GeoMin: Data-Efficient Semi-Supervised RLVR via Geometric Distribution Modeling
GeoMin, a new semi-supervised reinforcement learning method, advances LLM reasoning by using geometric distribution modeling to better utilize unlabeled data. The approach achieves 4.1% performance gains over existing methods and matches fully supervised models with only 10% of the annotation data, significantly improving data efficiency in AI training.
GeoMin addresses a fundamental challenge in modern AI development: the trade-off between training performance and annotation costs. Reinforcement learning with verifiable rewards has proven valuable for improving LLM reasoning capabilities, but scaling these systems traditionally requires expensive human labeling. The method builds on recent semi-supervised approaches that use small labeled datasets to guide learning on unlabeled data, but identifies and solves a critical bottleneck—existing methods rely on coarse performance heuristics that fail to extract value from most unlabeled instances.
The innovation centers on geometric distribution modeling, which characterizes structural differences between correct and incorrect model outputs in the labeled data. This learned prior enables the system to reliably assess self-generated reward signals on unlabeled data, effectively multiplying the utility of scarce annotations. This represents a meaningful advancement in data-efficient AI training, where annotation costs remain a primary constraint for researchers and companies developing reasoning-capable language models.

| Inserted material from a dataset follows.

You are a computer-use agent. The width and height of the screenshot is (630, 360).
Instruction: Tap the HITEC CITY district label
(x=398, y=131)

For the broader AI development ecosystem, GeoMin's results suggest that annotation efficiency improvements can rival fully supervised training approaches—a significant finding given that labeled data collection represents a major bottleneck and expense in large-scale AI projects. The 10% annotation threshold for achieving supervised-equivalent performance has direct implications for development timelines and costs across industry applications.
The practical impact extends beyond academic interest, as data efficiency directly influences the economics of AI model development. Organizations investing in LLM reasoning capabilities will benefit from reduced annotation requirements, accelerating deployment cycles and reducing resource allocation to data labeling pipelines.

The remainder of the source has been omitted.